Do UOL, em Belo Horizonte

17/01/2020 04h00

Não bastasse a falta de receitas, o Cruzeiro ainda precisa lidar com a alta dívida com seus próprios funcionários. Dando sequência à política de enxugar os gastos, a diretoria já conseguiu entrar em acordo com alguns atletas. A intenção do núcleo dirigente transitório é de reduzir drasticamente a folha salarial — de R$ 15 milhões para R$ 4 milhões — para conseguir manter os salários em dia. Já os atrasados e o valor excedente serão parcelados e pagos a partir do mês de maio de 2021, quando a expectativa é de figurar novamente na Série A do Brasileirão.

Até o momento, o zagueiro Léo, o lateral Edilson e o goleiro Fábio entraram em um acordo para permanecerem no Cruzeiro. Rafael e Manoel também estão verbalmente confirmados no plantel. Todos eles estão na lista de jogadores que possuem altos salários e toparam receber menos durante essa temporada para serem reembolsados futuramente. Os salários atrasados, assim como o montante que está acima do teto estipulado pela diretoria, serão pagos a partir do ano que vem. Por isso, o Cruzeiro trata o assunto como readequação salarial ao invés de redução. Esse parcelamento foi a solução encontrada pela diretoria após o rebaixamento celeste, que obrigou o clube a trabalhar com uma projeção de no máximo R$ 80 milhões em 2020.

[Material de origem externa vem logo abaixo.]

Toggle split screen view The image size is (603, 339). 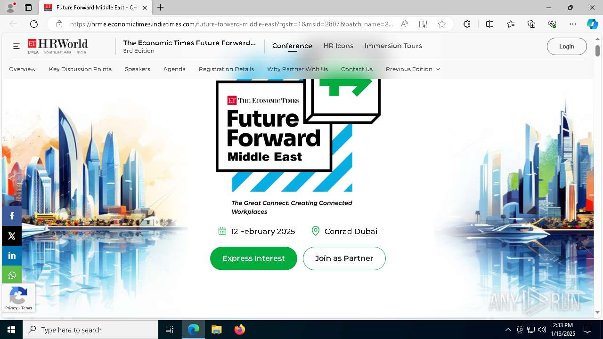pyautogui.click(x=489, y=24)
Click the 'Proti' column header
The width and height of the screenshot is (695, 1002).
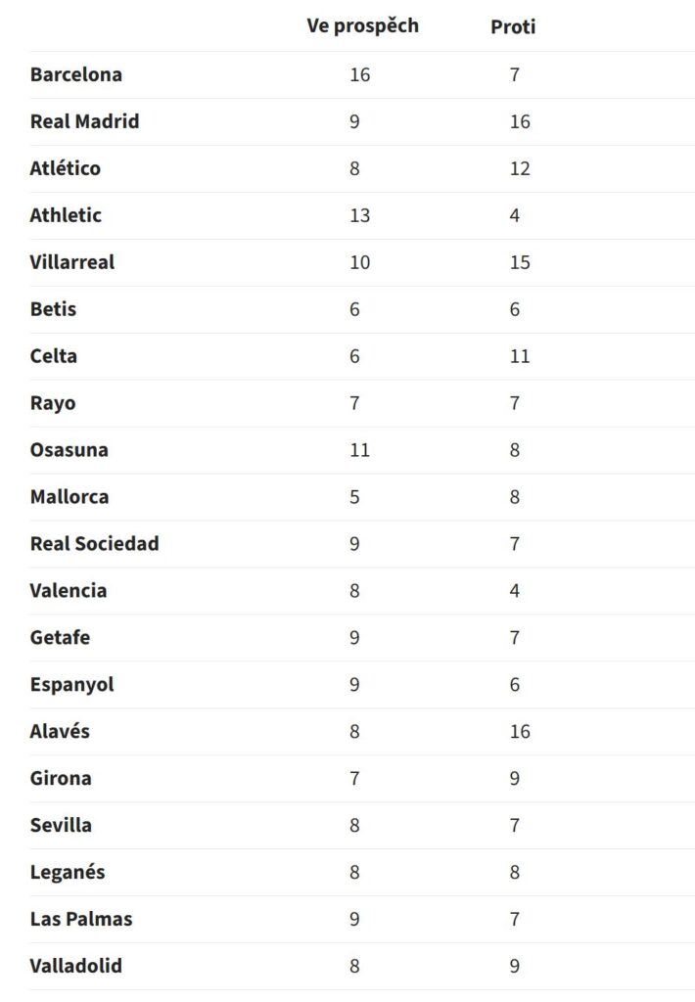(x=513, y=26)
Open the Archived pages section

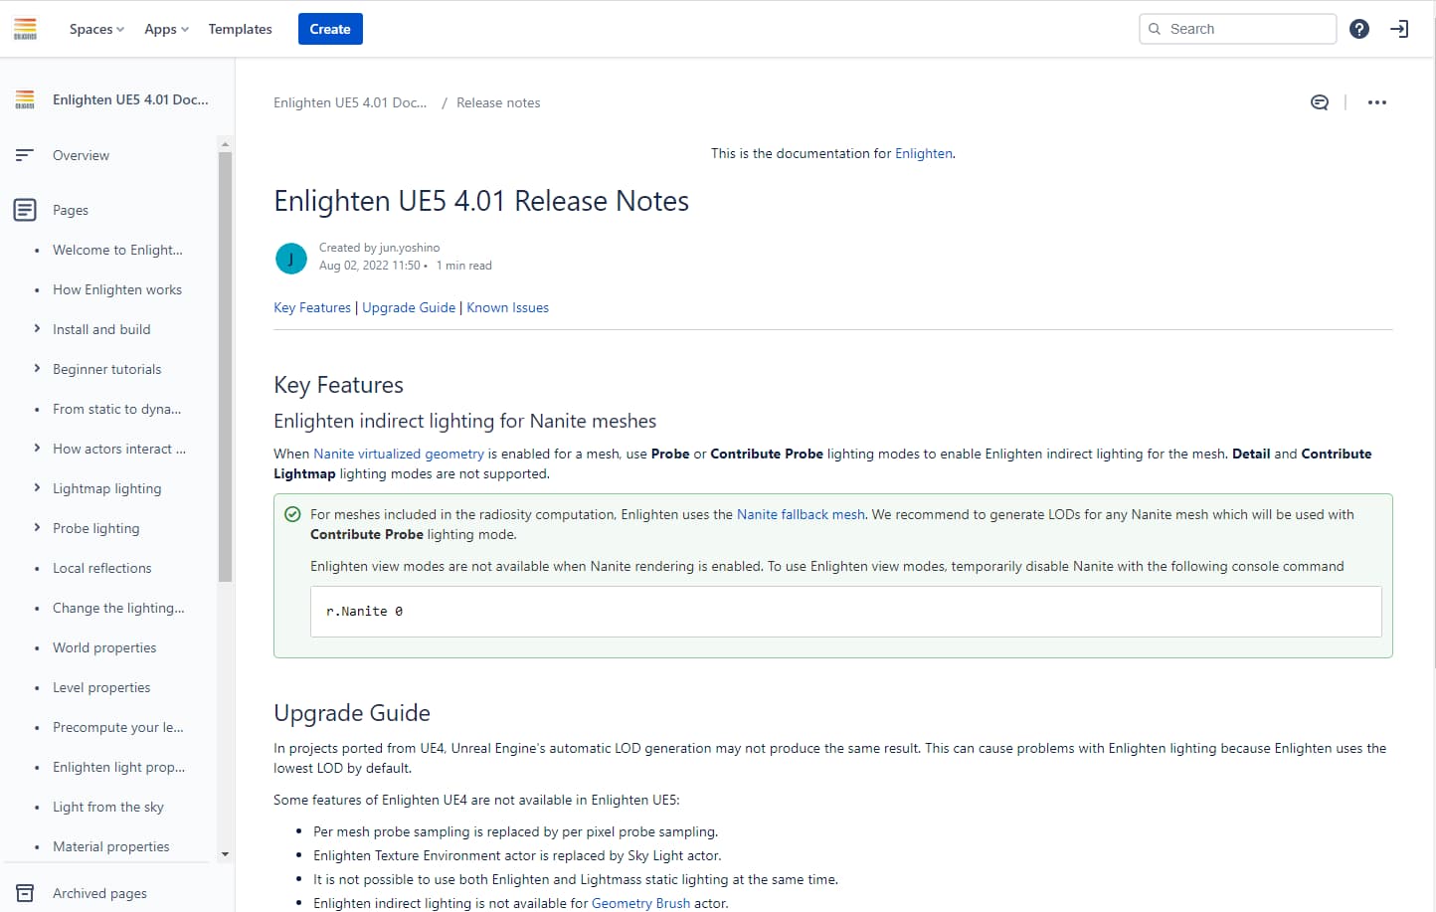[99, 893]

"Os [pagamentos] que estavam atrasados, eu parcelei para outros anos. É muito difícil, mesmo ganhando bem ou não, ficar muito tempo sem receber. Eu abri mão porque as pessoas que estão aqui hoje, os novos gestores do clube, estão mostrando uma seriedade muito grande para ajudar o Cruzeiro. Eu tive que me adequar a esse momento e optei por ficar por isso", disse o lateral Edilson.

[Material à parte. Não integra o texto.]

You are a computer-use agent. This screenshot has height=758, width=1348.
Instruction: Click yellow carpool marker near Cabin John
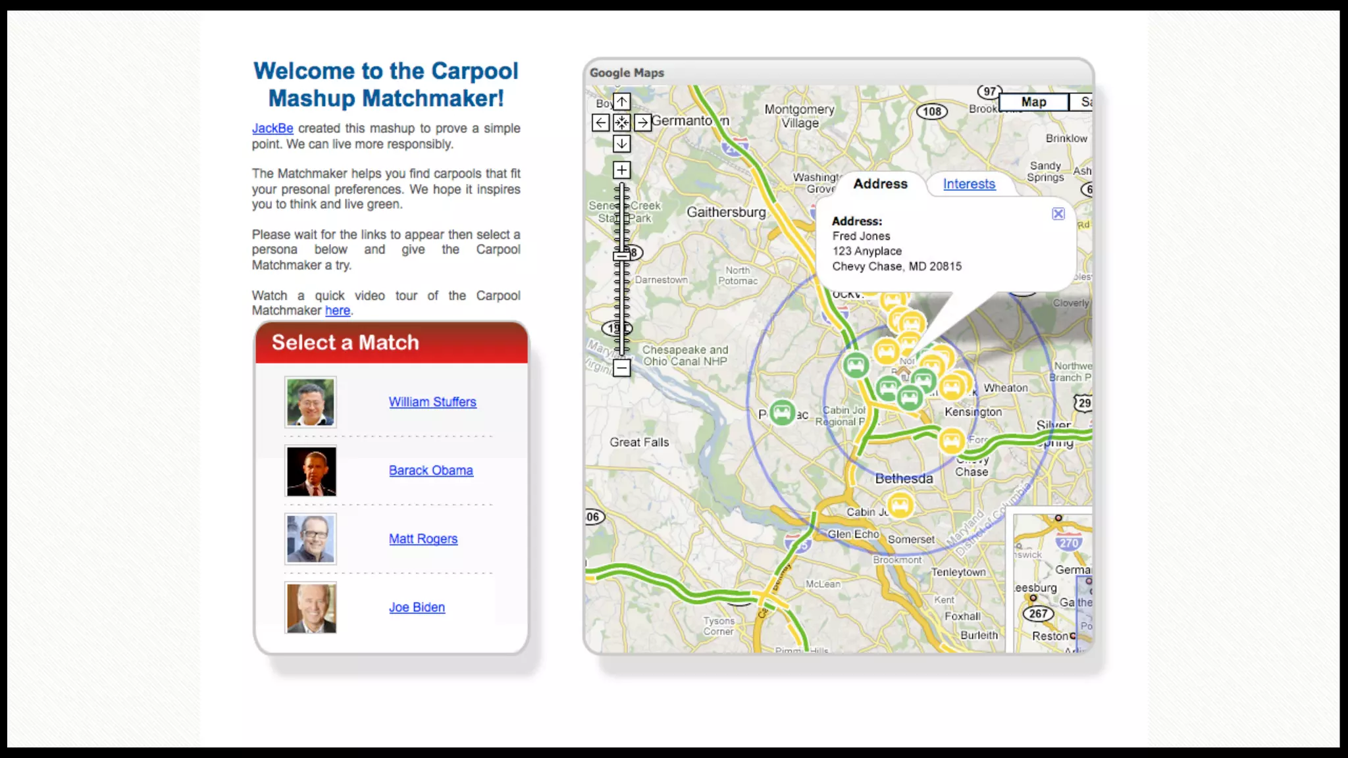[900, 505]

Somente os jogadores mais jovens estão com poucas pendências com o Cruzeiro. A situação é completamente diferente e grave em relação aos veteranos e donos dos maiores salários. Além do valor pago na carteira de trabalho, que está atrasado há três meses, o Cruzeiro também não paga o direito de imagem há pelo menos sete meses, além do 13º, férias e FGTS. No final do ano passado, Vittorio Medioli, ex-CEO do clube, revelou que somente essa dívida com os jogadores está na casa dos R$ 95 milhões.

Aqueles que não aceitarem reduzir os salários ou receberem as pendências na próxima temporada, terão como alternativa negociar uma saída amigável com o clube, já que a diretoria não pretende manter atletas caros no plantel. Jogadores como Henrique e Egídio já tomaram esse caminho. Outros como Thiago Neves, David e Éderson preferiram acionar o clube na Justiça.

Em menos de uma semana, a Raposa fará sua estreia no Campeonato Mineiro, e Adilson Batista ainda não sabe com quais jogadores poderá contar. Orejuela, Dedé, Fred e Sassá dificilmente ficam, e por isso não estão treinando na equipe titular. Mesmo que ainda estejam na equipe, a tendência é que não sejam relacionados para os compromissos.